Uorc, 1986/87, foto: Pompi Gutnisky

La Negra apresentou em Cemento, entre 1986 e 1987, o espetáculo UORC Teatro de operaciones. Nesse projeto o grupo prosseguiu com sua rebeldia experimentando nesse espaço imersivo (indefinido e caótico) uma linguagem que alcançasse o público a partir da ativação dos sentidos. Havia ali uma espécie de resgate de uma fúria por um passado trágico, uma possibilidade de catarse que começou a atrair tantas pessoas que se converteu num evento massivo.

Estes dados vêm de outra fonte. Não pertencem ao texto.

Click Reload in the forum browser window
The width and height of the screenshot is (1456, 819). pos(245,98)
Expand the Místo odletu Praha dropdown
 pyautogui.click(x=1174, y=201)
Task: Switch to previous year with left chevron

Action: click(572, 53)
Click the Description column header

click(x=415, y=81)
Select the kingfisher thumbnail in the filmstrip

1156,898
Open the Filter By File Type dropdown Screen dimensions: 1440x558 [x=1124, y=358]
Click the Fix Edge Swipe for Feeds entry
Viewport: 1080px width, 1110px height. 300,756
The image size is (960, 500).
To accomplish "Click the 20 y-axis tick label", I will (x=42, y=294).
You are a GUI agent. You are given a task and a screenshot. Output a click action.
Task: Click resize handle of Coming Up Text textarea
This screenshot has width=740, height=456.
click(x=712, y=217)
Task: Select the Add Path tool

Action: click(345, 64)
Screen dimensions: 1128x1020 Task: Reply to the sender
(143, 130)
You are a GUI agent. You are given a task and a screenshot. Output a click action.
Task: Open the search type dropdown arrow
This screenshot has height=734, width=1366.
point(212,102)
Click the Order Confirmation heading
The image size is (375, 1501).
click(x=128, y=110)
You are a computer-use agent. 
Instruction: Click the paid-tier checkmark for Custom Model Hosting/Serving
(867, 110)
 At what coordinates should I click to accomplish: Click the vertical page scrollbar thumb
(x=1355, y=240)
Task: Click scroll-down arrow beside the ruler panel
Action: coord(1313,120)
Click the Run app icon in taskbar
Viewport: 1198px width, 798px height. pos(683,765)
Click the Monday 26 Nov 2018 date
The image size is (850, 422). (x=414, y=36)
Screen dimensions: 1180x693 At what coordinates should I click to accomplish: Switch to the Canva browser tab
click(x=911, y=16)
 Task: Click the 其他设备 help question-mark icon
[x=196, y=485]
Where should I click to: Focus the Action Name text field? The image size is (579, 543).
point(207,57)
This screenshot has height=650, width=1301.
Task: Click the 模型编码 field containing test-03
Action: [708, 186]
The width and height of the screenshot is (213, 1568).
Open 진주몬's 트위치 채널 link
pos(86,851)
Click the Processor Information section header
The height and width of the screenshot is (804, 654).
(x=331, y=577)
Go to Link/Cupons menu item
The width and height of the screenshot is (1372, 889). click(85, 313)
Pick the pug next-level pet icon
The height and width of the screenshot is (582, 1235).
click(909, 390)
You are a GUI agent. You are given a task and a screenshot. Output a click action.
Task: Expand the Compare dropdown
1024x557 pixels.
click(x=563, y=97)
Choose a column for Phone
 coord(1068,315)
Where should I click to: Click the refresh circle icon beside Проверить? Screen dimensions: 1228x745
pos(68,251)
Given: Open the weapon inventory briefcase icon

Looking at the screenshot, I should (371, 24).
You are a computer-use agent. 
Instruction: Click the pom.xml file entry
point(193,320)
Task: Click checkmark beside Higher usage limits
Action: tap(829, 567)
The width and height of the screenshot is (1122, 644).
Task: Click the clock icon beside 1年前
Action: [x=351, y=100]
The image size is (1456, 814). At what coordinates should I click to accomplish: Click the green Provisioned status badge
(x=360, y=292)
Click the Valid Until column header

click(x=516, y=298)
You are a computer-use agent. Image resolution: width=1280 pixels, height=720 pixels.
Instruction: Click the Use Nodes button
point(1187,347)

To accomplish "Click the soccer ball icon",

Uorc, 1986/87, foto: Pompi Gutnisky
Uorc, 1986/87, foto: Pompi Gutnisky

O corpo era, definitivamente, um dos eixos centrais da poética do grupo e em 1989 esses corpos foram projetados no ar. Esse foi o espetáculo a partir do qual eu conheci La Negra, La tirolesa/Obelisco, uma performance aérea no famoso monumento portenho.

Pareceu-me muito interessante a apropriação do monumento como um território a ser explorado ao mesmo tempo que acaba por marcar uma espécie de reconquista do espaço público. Além disso, a experimentação desse espaço aéreo em seu entorno, cotidianamente inacessível, permitiu, através das cortinas de fumaça e água, uma plasticidade temporária completamente distinta da rígida condição do monumento que não mais permite a sua ocupação.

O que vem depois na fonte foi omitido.